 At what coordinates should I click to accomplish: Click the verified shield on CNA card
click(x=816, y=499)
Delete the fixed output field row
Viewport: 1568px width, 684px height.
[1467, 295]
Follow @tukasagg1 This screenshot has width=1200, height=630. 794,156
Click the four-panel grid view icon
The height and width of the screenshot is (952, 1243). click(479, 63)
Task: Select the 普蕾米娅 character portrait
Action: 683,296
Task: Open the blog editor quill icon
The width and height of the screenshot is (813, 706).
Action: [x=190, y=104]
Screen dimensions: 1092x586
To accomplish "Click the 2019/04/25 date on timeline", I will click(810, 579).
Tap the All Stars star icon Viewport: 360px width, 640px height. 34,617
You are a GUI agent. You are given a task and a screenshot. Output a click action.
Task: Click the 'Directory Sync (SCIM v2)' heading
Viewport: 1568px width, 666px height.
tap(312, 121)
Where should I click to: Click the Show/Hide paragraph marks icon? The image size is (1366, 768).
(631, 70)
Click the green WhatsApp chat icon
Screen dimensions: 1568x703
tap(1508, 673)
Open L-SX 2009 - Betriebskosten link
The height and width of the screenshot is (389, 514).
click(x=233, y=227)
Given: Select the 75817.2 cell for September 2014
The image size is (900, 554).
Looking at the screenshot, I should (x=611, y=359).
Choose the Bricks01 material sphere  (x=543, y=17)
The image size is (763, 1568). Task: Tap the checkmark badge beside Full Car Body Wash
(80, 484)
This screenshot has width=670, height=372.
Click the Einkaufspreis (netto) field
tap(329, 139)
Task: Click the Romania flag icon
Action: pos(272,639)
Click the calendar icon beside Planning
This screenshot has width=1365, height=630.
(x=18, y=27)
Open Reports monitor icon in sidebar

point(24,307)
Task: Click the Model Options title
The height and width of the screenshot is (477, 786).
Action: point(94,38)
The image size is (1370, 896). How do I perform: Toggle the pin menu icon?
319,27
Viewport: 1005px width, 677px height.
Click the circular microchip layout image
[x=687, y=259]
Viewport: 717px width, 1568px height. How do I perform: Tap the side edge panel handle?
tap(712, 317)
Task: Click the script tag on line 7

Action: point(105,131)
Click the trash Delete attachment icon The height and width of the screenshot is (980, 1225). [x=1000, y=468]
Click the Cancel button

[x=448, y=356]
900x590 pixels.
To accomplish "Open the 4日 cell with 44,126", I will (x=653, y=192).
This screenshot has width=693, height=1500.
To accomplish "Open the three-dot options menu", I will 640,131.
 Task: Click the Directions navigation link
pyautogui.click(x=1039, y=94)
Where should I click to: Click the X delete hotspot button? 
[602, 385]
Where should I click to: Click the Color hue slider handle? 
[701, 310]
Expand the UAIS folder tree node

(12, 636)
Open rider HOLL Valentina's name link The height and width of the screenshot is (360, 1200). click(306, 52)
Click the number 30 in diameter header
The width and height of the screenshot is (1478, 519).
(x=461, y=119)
+++
## Exercise description
Among the lines above, repeat exactly those from the line with "Click the four-panel grid view icon" to the line with "Click the trash", counting both ends.

## The answer
Click the four-panel grid view icon
The height and width of the screenshot is (952, 1243). click(479, 63)
Task: Select the 普蕾米娅 character portrait
Action: 683,296
Task: Open the blog editor quill icon
The width and height of the screenshot is (813, 706).
Action: [x=190, y=104]
Screen dimensions: 1092x586
To accomplish "Click the 2019/04/25 date on timeline", I will click(810, 579).
Tap the All Stars star icon Viewport: 360px width, 640px height. 34,617
You are a GUI agent. You are given a task and a screenshot. Output a click action.
Task: Click the 'Directory Sync (SCIM v2)' heading
Viewport: 1568px width, 666px height.
tap(312, 121)
Where should I click to: Click the Show/Hide paragraph marks icon? The image size is (1366, 768).
(631, 70)
Click the green WhatsApp chat icon
Screen dimensions: 1568x703
tap(1508, 673)
Open L-SX 2009 - Betriebskosten link
The height and width of the screenshot is (389, 514).
click(x=233, y=227)
Given: Select the 75817.2 cell for September 2014
The image size is (900, 554).
Looking at the screenshot, I should (x=611, y=359).
Choose the Bricks01 material sphere  (x=543, y=17)
The image size is (763, 1568). Task: Tap the checkmark badge beside Full Car Body Wash
(80, 484)
This screenshot has width=670, height=372.
Click the Einkaufspreis (netto) field
tap(329, 139)
Task: Click the Romania flag icon
Action: pos(272,639)
Click the calendar icon beside Planning
This screenshot has width=1365, height=630.
(x=18, y=27)
Open Reports monitor icon in sidebar

point(24,307)
Task: Click the Model Options title
The height and width of the screenshot is (477, 786).
Action: point(94,38)
The image size is (1370, 896). How do I perform: Toggle the pin menu icon?
319,27
Viewport: 1005px width, 677px height.
Click the circular microchip layout image
[x=687, y=259]
Viewport: 717px width, 1568px height. How do I perform: Tap the side edge panel handle?
tap(712, 317)
Task: Click the script tag on line 7

Action: point(105,131)
Click the trash Delete attachment icon The height and width of the screenshot is (980, 1225). [x=1000, y=468]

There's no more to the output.